Next year, the Mexico City subway’s paper tickets will be a thing of the past: riders will have to use a rechargeable card, according to Metro head Guillermo Calderón.
The new cards, known as Integrated Mobility (MI) cards, are already in use and required for Line 12. Line 1 — currently under renovation — will be the first to follow Line 12 with the requirement, Calderón said Monday during a press conference with Mexico City Mayor Claudia Sheinbaum.
While Calderón did not give an exact date for when the transition would begin, he said that the switchover next year would be a gradual process.
“Line 1 will fully move on to the prepaid system of the Integrated Mobility Card, and by next year, the entire Metro System will only be using the electronic payment system,” he said.
Mexico City Mayor Claudia Sheinbaum tweeted on her account that Mexico City has bought 1,548 turnstiles to support the changeover, and is making other investments in new lamps and a deep cleaning of all the city’s Metro stations.
Launched in 2020, the MI card is a payment method to access the city’s Metro, Metrobús, Light Train, Cablebús, Trolebús and Ecobici transportation networks. In addition to the Metro ticketing office, users can top up their cards using the MercadoPago app, the largest online payment platform in the country.
In a statement published early March, Mexico City’s government reported more than 4.3 million recharges to the MI card through MercadoPago. This is equivalent to some 192.6 million pesos (US $10.6 million) and 28.5 million trips on the city’s transportation network.

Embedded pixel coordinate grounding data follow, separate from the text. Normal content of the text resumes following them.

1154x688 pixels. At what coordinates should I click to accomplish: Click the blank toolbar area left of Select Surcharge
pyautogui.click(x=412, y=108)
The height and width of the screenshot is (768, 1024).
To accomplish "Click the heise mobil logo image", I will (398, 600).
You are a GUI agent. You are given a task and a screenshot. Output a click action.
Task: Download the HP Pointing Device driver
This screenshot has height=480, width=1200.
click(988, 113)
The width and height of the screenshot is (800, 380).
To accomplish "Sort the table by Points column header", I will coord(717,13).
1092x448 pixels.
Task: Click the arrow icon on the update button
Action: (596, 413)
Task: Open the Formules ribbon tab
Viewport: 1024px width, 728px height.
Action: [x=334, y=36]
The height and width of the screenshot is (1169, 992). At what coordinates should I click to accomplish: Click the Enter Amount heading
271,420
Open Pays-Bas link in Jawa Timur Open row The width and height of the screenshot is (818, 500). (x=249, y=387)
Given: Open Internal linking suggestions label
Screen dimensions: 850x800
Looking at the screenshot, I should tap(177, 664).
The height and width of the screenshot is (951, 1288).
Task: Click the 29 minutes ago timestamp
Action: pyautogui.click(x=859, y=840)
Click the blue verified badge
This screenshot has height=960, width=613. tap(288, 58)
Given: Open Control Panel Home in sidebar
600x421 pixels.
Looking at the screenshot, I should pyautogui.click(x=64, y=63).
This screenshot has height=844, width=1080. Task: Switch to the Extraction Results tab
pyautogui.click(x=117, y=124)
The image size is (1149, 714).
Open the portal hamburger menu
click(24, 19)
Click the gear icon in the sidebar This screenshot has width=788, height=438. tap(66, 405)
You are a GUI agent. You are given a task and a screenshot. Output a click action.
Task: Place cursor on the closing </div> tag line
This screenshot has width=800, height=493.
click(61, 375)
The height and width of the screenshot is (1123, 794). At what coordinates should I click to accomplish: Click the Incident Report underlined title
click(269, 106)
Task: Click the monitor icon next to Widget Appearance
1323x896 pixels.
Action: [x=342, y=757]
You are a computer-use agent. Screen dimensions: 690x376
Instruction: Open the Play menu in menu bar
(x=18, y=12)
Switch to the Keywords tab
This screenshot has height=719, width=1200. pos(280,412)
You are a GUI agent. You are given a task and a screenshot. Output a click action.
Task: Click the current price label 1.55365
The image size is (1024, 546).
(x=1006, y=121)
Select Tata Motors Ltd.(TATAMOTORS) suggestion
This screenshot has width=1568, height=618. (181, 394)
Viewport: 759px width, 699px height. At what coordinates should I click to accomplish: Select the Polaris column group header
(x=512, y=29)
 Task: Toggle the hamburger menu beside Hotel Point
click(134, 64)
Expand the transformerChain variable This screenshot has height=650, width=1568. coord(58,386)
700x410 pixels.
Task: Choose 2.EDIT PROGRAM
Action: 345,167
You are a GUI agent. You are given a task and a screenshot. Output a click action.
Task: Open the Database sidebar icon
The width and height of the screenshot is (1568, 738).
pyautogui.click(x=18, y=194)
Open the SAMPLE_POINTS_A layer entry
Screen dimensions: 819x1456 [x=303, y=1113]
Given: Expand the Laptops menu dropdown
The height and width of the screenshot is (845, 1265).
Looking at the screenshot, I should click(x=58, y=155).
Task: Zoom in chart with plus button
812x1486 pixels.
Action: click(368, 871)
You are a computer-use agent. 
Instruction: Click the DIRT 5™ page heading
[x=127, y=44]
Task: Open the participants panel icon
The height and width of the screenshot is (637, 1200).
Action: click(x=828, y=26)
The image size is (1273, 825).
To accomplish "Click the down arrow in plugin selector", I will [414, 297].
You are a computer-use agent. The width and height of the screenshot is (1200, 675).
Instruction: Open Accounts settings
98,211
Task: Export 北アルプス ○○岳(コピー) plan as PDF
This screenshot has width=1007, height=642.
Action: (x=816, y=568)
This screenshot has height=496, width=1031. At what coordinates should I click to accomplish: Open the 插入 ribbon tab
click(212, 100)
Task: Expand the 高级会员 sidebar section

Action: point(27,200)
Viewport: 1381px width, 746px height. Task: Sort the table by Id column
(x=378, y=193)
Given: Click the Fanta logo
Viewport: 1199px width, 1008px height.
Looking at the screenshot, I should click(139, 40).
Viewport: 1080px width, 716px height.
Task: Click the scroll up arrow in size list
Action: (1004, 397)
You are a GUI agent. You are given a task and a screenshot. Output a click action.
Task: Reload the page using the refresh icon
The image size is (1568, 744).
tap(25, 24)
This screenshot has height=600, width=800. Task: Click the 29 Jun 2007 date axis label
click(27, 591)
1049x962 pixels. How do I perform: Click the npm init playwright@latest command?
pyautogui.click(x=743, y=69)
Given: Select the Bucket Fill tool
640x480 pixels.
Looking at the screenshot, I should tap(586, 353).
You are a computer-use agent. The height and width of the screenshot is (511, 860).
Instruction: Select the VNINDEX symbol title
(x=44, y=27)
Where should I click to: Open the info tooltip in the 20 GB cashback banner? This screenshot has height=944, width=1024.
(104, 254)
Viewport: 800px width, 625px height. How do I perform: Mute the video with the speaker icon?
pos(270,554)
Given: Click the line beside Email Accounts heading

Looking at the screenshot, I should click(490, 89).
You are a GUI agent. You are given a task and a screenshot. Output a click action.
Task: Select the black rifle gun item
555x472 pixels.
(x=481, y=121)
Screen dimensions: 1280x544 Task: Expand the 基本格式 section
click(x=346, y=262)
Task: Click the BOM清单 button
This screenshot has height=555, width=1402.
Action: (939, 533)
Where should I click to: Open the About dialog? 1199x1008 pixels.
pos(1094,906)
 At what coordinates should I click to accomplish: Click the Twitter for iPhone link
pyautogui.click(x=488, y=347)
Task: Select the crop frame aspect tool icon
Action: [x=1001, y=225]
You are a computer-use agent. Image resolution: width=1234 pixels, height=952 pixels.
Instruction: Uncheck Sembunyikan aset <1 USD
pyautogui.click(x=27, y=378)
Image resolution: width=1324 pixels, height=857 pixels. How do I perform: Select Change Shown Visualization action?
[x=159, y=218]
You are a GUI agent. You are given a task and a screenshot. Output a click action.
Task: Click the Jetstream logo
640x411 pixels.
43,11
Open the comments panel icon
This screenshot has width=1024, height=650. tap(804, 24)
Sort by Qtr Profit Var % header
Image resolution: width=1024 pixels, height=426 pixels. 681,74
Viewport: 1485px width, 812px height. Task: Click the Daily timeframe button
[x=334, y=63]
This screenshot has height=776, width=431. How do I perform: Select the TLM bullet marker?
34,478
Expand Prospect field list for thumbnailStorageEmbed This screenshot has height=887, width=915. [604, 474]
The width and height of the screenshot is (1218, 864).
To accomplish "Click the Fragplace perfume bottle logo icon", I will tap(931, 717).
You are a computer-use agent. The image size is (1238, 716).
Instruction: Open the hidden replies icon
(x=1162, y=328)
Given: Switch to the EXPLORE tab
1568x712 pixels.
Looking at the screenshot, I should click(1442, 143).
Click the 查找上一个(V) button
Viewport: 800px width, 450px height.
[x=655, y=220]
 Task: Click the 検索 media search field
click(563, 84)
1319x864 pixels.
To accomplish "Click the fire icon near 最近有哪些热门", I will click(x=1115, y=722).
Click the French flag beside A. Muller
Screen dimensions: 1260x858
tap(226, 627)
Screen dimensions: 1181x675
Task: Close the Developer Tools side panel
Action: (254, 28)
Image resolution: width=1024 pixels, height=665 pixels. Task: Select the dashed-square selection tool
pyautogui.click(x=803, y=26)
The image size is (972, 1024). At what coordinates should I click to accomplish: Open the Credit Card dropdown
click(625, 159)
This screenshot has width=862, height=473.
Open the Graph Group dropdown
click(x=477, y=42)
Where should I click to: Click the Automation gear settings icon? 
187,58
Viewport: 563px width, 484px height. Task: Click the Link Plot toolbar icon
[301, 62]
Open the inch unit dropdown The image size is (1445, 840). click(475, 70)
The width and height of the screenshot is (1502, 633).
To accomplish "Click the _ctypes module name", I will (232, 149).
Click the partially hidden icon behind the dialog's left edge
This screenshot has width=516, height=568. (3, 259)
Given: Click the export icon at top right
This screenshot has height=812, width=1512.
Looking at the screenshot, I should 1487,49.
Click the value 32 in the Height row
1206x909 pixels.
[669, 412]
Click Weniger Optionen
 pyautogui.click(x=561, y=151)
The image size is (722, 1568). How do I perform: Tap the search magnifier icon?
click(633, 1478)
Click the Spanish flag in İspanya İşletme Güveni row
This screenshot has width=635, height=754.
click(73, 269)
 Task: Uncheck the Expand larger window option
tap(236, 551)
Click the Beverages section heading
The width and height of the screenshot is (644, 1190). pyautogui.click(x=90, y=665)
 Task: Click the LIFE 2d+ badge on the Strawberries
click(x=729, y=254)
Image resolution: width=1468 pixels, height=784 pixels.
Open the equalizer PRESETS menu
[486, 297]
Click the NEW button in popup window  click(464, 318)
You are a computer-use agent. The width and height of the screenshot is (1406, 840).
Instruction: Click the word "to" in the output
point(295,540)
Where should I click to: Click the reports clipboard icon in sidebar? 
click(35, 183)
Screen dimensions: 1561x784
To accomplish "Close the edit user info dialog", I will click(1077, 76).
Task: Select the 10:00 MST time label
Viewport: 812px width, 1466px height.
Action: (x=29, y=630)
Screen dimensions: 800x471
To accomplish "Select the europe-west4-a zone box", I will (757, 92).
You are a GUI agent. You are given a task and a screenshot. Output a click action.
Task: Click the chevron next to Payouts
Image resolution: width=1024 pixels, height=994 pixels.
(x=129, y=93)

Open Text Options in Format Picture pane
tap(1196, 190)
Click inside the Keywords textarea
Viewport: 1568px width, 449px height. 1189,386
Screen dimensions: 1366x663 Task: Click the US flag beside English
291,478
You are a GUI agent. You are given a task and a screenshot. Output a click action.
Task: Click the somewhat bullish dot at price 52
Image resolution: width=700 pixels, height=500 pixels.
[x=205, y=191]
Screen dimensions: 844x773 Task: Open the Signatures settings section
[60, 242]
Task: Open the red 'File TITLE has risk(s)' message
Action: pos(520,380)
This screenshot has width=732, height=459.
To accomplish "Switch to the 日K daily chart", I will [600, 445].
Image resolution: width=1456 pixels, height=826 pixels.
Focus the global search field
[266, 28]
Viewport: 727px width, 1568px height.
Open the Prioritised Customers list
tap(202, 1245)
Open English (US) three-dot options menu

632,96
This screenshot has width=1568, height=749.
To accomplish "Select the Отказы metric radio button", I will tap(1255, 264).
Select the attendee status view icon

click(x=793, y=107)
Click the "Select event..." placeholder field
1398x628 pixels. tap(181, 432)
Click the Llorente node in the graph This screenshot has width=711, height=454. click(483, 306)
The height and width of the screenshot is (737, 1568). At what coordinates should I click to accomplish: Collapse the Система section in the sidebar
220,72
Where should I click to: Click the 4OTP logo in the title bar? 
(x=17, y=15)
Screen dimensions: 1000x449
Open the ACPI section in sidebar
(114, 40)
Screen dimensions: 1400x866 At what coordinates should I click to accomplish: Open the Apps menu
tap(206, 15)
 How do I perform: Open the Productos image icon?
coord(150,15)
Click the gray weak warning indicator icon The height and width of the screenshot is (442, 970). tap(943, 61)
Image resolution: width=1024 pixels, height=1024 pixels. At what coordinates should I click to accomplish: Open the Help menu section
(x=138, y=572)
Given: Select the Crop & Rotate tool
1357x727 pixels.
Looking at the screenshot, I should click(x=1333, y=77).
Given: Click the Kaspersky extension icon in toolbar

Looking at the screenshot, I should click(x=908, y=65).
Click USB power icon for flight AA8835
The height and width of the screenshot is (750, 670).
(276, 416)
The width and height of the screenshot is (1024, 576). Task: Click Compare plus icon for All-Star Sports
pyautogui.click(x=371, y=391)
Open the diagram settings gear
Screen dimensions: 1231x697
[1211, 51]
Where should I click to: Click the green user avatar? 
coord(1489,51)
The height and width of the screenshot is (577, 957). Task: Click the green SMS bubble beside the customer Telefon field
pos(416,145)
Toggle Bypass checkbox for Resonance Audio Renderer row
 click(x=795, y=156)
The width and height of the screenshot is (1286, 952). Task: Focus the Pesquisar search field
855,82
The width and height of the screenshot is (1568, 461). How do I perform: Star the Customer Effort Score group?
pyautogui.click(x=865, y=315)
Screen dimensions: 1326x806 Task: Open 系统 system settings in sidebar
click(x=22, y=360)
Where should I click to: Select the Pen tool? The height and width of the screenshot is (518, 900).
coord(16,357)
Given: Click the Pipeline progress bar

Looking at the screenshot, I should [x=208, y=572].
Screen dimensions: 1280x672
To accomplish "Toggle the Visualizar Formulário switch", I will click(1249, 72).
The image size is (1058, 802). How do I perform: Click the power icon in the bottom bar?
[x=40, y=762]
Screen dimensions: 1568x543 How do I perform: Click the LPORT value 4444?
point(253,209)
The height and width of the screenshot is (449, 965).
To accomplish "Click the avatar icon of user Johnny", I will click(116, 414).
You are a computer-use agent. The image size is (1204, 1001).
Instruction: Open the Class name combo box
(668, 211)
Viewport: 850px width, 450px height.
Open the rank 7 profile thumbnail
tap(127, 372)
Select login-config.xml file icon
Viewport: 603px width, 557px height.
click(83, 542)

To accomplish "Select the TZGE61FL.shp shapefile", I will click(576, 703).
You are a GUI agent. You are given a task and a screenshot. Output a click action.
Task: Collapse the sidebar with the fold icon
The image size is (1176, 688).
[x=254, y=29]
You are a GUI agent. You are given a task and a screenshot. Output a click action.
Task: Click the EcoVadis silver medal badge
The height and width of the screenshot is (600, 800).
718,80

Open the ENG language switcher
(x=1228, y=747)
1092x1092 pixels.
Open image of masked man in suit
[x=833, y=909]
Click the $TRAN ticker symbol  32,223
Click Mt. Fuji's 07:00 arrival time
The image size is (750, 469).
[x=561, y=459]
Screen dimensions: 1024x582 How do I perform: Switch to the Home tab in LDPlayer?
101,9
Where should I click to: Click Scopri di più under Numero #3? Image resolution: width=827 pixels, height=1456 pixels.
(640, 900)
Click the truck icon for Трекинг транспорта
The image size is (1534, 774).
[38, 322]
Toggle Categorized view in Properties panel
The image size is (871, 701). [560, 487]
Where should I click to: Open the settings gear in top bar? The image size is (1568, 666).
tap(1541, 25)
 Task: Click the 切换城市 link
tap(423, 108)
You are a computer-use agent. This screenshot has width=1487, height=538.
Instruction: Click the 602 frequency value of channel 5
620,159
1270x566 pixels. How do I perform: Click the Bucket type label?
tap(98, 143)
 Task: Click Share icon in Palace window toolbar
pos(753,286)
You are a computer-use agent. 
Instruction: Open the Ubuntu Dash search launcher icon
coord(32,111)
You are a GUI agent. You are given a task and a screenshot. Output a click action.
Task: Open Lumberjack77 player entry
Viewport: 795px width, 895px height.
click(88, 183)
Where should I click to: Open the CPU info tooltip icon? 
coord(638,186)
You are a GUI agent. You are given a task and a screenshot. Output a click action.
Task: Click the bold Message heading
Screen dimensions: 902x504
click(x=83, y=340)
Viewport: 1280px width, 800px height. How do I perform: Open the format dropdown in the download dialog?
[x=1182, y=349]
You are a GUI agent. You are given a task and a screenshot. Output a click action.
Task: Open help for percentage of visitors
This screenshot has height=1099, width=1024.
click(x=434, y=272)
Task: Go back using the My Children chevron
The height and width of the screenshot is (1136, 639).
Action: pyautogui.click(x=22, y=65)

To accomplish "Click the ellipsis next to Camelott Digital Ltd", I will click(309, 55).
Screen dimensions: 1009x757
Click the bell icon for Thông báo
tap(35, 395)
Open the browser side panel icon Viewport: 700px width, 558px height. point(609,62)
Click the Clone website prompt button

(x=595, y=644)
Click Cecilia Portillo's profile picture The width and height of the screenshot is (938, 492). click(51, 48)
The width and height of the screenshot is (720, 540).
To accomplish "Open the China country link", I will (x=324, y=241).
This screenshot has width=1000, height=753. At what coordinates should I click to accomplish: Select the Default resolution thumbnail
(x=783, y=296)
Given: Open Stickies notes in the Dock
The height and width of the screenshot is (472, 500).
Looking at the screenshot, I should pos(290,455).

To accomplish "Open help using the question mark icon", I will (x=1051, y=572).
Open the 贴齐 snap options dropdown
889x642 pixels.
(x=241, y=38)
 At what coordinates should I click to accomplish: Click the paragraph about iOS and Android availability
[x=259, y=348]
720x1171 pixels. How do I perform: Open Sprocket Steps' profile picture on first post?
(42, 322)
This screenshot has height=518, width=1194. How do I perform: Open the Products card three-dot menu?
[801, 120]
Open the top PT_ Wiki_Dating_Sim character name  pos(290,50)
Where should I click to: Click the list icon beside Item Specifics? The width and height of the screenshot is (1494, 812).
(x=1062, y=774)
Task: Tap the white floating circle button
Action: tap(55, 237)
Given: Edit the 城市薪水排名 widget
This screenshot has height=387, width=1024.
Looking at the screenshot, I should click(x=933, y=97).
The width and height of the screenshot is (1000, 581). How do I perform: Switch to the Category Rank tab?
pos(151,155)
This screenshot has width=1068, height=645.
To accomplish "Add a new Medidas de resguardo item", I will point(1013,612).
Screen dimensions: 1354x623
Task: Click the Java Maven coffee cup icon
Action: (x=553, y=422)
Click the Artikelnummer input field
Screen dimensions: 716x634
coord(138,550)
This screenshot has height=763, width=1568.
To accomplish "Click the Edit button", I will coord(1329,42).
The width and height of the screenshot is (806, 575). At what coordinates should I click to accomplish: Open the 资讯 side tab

Mexico City’s Metro boasts that the cost of its ticket is one of the cheapest in the world: since 2013, a Metro ticket has cost just 5 pesos (worth a bit more than a U.S. quarter), according to the city government.
The MI card itself has a one-time price of 15 pesos (US $0.83) and can only be topped up to 120 pesos (US $5.45). The card’s balance is valid for 300 days.
The capital’s Metro system — the country’s most-used public transportation network — ferried more than 241 million people in 2022’s first quarter, according to the Metro’s own data. According to the newspaper Expansión, 2.5 million people have stopped using the Metro since the pandemic began.
With reports from El Financiero, Expansión and Excelsior.